In their daily update, the Ministry of Defence said that Ukrainian forces continued to repel an attempted takeover of the Vuhlehirsk power plant – and that there had been a change in strategy from Russia due to a “critical shortage of dedicated ground-attack missiles.”
The update from the MoD read: “In the Donbas, Ukrainian forces continue to repel Russian attempts to assault the Vuhlehirsk power plant. Russian artillery remains focused on areas around the cities of Kramatorsk and Siversk.
“On 21 July 2022, Vitaly Kim, governor of Ukraine’s Mykolaiv region, said that Russian forces had used seven air defence missiles to strike infrastructure, energy facilities and storage areas.”
“Russia has increased its use of air defence missiles in a secondary ground attack mode because of critical shortages of dedicated ground-attack missiles.”
The update continued: “Russian has almost certainly deployed S-300 and S-400 strategic air defence systems, designed to shoot down aircraft and missiles at long ranges, near Ukraine from the start of invasion.”

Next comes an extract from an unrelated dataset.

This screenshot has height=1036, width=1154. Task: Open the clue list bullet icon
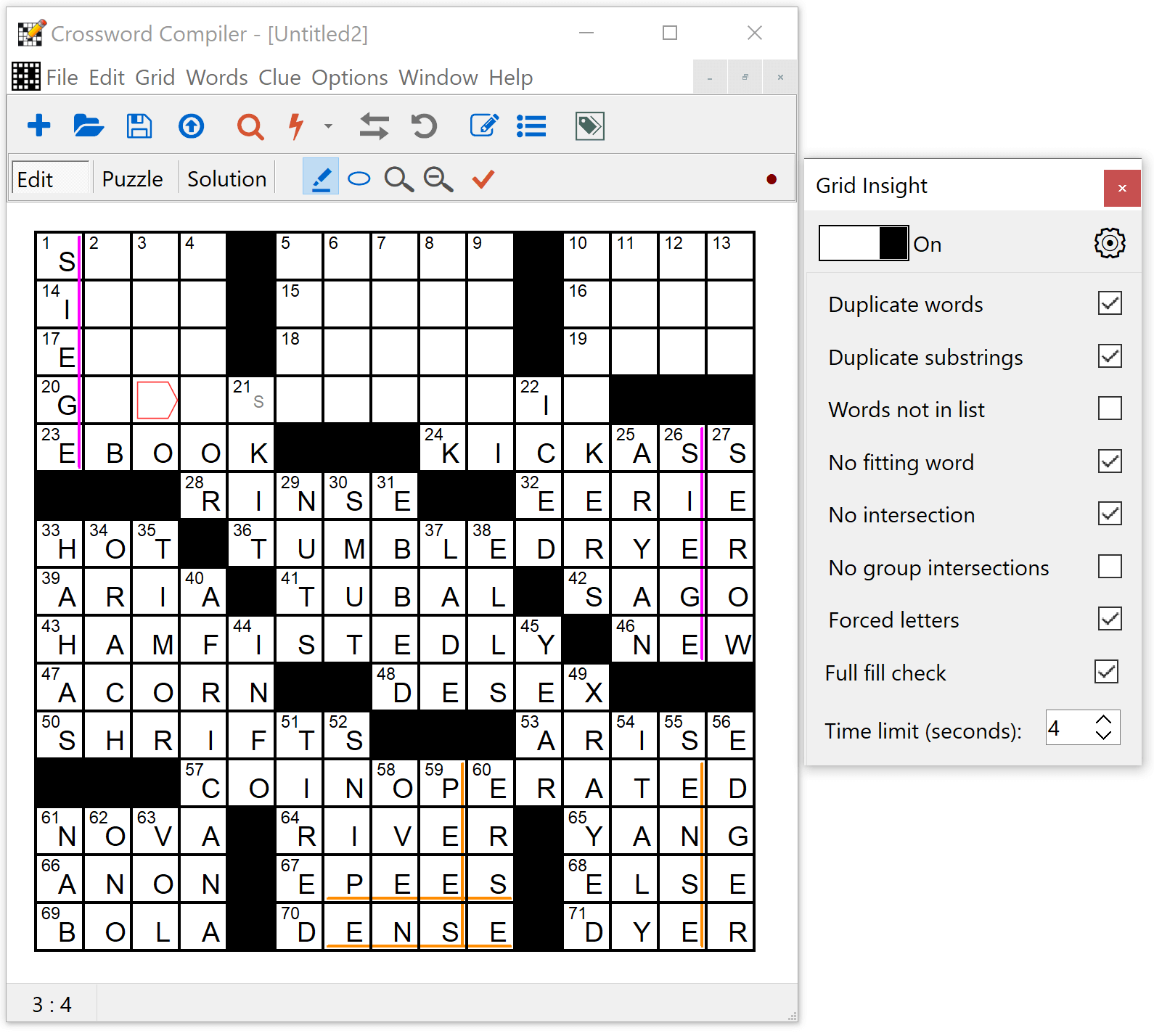(x=531, y=126)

“These weapons have relatively small warheads, designed to destroy aircraft. They could pose a significant threat against troops in the open and light buildings but are unlikely to penetrate hardened structures.

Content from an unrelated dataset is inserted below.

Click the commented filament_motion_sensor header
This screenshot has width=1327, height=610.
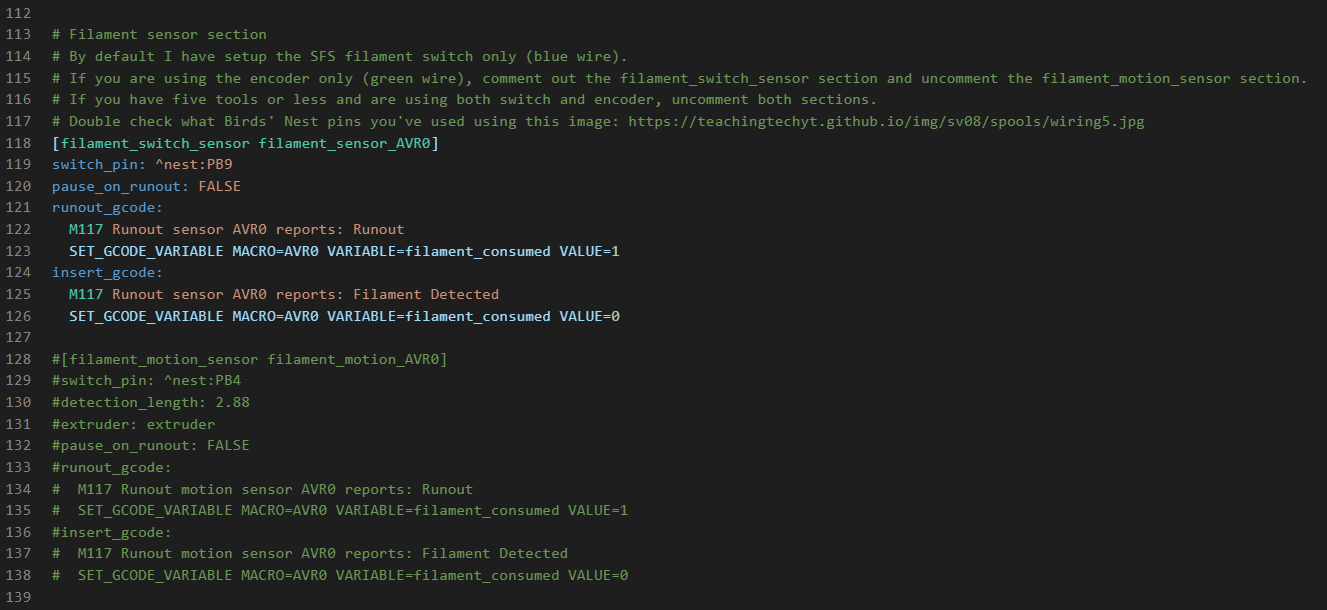coord(250,359)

"There is a high chance of these weapons missing their intended targets and causing civilian casualties because the missiles they are not optimised for this role, and their crews will have little training for such missions.”
Ukraine also claimed that amid the conflict Russia is looting steel bound for the UK and the European Union, the head of Ukraine’s largest steel company has said.

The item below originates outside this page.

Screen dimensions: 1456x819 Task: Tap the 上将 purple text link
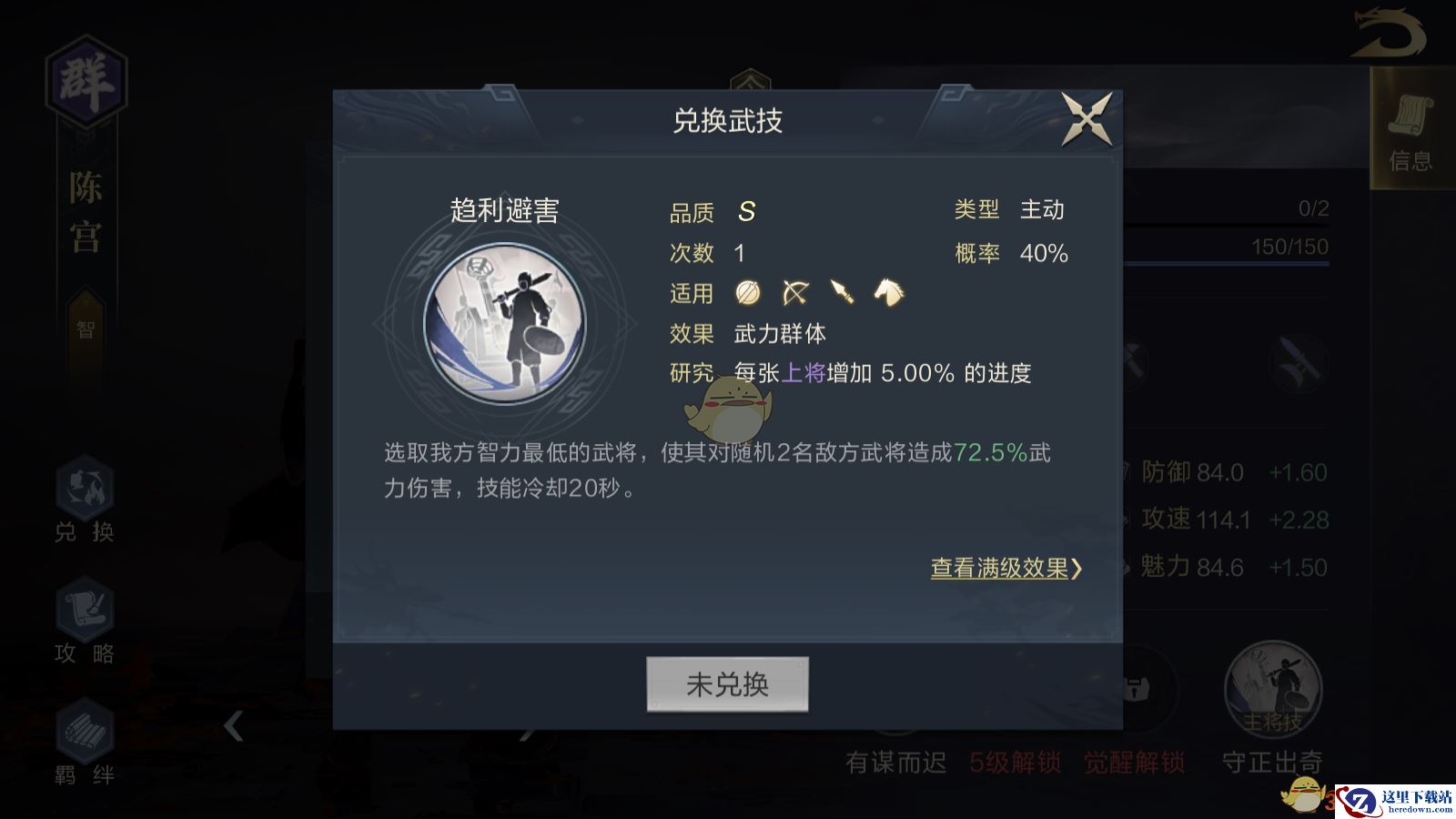pos(804,373)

Raw and finished steel worth 600 million US dollars (£501 million) left behind in the Azovstal mill and nearby port in the brutalised city of Mariupol was bound for UK customers, but is now being transported to Russia and partly sold on to Asia and Africa, according to Metinvest chief executive Yuriy Ryzhenkov.
He told the BBC: “What they’re doing with this steel is basically looting.
“They’re stealing our products, not only our products, but also some of those products already belong to European customers.
“So we’re documenting as much as possible. We’re preparing the case and we will be going after them with everything we have.”
Yesterday, Russian shelling pounded a densely populated area in Ukraine’s second-largest city on Thursday, killing at least three people and injuring at least 23 with a barrage that struck a mosque, a medical facility and a shopping area, said officials.
Police in the north-east city of Kharkiv said cluster bombs hit Barabashovo Market. Local officials said the shelling also struck a bus stop, a gym and a residential building.
The bombardment came after Russia reiterated its plans to seize territories beyond eastern Ukraine, where the Russian military has spent months trying to conquer Ukraine’s Donbas region, south of Kharkiv.
Ukrainian officials recently announced their plans to try to recapture Russian-occupied areas near the country’s southern Black Sea coast.